=== GIVEN ENTRIES ===
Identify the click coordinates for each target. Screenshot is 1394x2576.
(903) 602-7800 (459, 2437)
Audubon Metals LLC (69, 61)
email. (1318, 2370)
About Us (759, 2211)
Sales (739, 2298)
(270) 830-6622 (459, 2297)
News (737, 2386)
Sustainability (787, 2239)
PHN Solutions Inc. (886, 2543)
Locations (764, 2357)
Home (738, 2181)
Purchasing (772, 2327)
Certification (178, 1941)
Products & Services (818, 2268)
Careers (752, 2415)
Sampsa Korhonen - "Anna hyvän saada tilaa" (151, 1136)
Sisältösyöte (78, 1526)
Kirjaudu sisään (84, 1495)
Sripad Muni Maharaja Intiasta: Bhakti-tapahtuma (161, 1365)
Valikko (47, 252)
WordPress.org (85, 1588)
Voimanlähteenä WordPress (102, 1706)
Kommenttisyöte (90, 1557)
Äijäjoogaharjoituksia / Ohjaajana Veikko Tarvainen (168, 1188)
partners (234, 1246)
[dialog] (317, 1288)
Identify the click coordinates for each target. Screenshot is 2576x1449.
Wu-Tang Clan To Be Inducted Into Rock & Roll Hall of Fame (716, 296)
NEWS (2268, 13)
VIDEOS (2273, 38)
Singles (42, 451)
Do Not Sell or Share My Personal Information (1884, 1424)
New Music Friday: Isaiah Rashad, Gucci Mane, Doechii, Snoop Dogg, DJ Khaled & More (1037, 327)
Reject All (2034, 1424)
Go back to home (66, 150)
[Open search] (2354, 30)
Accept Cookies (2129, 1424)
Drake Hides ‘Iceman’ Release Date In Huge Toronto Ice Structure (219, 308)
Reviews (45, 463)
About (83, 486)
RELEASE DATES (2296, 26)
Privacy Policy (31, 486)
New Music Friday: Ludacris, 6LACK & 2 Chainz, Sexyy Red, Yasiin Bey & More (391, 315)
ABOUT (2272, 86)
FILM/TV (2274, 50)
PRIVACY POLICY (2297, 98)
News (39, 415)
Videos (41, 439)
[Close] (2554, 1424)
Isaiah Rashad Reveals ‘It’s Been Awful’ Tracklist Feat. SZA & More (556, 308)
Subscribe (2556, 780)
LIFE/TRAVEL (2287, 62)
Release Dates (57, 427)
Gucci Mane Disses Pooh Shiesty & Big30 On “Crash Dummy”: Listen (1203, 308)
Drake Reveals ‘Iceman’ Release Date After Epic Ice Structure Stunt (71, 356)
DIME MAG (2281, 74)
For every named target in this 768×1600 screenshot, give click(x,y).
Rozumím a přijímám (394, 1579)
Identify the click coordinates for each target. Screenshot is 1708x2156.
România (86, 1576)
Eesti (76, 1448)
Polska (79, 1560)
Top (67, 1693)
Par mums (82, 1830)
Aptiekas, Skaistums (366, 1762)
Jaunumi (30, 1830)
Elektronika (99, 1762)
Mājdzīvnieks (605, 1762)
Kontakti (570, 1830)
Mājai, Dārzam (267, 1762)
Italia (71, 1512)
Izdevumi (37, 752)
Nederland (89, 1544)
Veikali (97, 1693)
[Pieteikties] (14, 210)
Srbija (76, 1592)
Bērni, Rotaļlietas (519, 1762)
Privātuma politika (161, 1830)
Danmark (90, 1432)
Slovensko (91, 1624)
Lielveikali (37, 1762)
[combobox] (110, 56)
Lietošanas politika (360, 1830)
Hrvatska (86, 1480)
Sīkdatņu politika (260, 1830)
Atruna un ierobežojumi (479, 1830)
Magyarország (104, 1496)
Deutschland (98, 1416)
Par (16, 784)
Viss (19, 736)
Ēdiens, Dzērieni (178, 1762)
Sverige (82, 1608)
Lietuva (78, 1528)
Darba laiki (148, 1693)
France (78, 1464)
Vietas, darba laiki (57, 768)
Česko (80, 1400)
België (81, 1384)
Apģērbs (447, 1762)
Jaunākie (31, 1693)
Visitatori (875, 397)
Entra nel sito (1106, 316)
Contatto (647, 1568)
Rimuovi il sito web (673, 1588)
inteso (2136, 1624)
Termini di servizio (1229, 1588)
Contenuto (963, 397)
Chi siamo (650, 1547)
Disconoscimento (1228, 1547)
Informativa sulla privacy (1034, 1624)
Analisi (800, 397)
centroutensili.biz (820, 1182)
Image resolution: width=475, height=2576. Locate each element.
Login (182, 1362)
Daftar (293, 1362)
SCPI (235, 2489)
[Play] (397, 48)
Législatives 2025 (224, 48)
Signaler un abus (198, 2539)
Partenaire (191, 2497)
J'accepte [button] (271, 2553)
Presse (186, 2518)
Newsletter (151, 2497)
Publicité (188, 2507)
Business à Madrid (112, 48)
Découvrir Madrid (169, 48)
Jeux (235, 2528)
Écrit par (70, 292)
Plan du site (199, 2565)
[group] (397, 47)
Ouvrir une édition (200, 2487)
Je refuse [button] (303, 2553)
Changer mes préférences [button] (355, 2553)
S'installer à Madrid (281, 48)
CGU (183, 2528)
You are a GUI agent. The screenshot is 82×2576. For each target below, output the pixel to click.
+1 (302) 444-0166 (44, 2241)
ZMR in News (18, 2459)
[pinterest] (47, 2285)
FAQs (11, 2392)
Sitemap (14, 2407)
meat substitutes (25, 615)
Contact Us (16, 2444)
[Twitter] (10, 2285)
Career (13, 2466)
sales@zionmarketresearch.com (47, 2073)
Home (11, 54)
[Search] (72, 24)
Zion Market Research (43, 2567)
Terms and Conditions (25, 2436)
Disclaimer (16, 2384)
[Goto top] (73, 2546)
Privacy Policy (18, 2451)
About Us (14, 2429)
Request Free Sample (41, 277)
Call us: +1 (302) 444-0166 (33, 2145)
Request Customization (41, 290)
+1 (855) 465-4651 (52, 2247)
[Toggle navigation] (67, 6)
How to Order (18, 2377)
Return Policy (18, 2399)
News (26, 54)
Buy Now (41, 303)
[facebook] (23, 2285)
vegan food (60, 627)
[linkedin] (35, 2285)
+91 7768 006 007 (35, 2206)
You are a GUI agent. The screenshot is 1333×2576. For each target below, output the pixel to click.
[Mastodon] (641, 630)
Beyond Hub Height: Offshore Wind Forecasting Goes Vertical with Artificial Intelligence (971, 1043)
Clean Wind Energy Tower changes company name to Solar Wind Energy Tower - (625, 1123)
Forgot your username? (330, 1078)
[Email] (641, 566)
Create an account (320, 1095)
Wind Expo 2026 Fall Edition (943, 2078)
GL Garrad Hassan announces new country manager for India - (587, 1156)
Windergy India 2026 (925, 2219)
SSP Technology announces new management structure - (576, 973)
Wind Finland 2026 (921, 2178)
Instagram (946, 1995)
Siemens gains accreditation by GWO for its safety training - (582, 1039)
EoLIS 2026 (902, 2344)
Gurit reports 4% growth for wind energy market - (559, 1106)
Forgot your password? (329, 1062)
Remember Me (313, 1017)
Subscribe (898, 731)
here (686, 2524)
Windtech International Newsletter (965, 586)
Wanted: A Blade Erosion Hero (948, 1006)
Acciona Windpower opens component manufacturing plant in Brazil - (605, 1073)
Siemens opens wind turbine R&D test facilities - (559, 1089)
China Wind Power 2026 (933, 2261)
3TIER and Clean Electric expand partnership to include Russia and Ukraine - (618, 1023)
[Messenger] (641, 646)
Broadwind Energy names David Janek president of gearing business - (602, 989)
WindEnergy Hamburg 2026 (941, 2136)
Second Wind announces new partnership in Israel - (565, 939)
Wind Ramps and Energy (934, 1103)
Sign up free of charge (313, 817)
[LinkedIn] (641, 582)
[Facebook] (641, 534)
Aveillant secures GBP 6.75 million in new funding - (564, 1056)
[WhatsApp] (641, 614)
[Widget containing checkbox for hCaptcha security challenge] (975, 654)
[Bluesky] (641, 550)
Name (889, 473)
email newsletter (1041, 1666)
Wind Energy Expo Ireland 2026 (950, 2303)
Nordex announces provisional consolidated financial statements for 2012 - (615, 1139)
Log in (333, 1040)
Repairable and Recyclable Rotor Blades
===
*EXERCISE BRIEF*
Quote the data above from the line containing "Videos (41, 439)" to the line containing "Image resolution: width=475, height=2576.", inclusive, and stop.

*EXERCISE ANSWER*
Videos (41, 439)
[Close] (2554, 1424)
Isaiah Rashad Reveals ‘It’s Been Awful’ Tracklist Feat. SZA & More (556, 308)
Subscribe (2556, 780)
LIFE/TRAVEL (2287, 62)
Release Dates (57, 427)
Gucci Mane Disses Pooh Shiesty & Big30 On “Crash Dummy”: Listen (1203, 308)
Drake Reveals ‘Iceman’ Release Date After Epic Ice Structure Stunt (71, 356)
DIME MAG (2281, 74)
For every named target in this 768×1600 screenshot, give click(x,y).
Rozumím a přijímám (394, 1579)
Identify the click coordinates for each target. Screenshot is 1708x2156.
România (86, 1576)
Eesti (76, 1448)
Polska (79, 1560)
Top (67, 1693)
Par mums (82, 1830)
Aptiekas, Skaistums (366, 1762)
Jaunumi (30, 1830)
Elektronika (99, 1762)
Mājdzīvnieks (605, 1762)
Kontakti (570, 1830)
Mājai, Dārzam (267, 1762)
Italia (71, 1512)
Izdevumi (37, 752)
Nederland (89, 1544)
Veikali (97, 1693)
[Pieteikties] (14, 210)
Srbija (76, 1592)
Bērni, Rotaļlietas (519, 1762)
Privātuma politika (161, 1830)
Danmark (90, 1432)
Slovensko (91, 1624)
Lielveikali (37, 1762)
[combobox] (110, 56)
Lietošanas politika (360, 1830)
Hrvatska (86, 1480)
Sīkdatņu politika (260, 1830)
Atruna un ierobežojumi (479, 1830)
Magyarország (104, 1496)
Deutschland (98, 1416)
Par (16, 784)
Viss (19, 736)
Ēdiens, Dzērieni (178, 1762)
Sverige (82, 1608)
Lietuva (78, 1528)
Darba laiki (148, 1693)
France (78, 1464)
Vietas, darba laiki (57, 768)
Česko (80, 1400)
België (81, 1384)
Apģērbs (447, 1762)
Jaunākie (31, 1693)
Visitatori (875, 397)
Entra nel sito (1106, 316)
Contatto (647, 1568)
Rimuovi il sito web (673, 1588)
inteso (2136, 1624)
Termini di servizio (1229, 1588)
Contenuto (963, 397)
Chi siamo (650, 1547)
Disconoscimento (1228, 1547)
Informativa sulla privacy (1034, 1624)
Analisi (800, 397)
centroutensili.biz (820, 1182)
Image resolution: width=475, height=2576. Locate each element.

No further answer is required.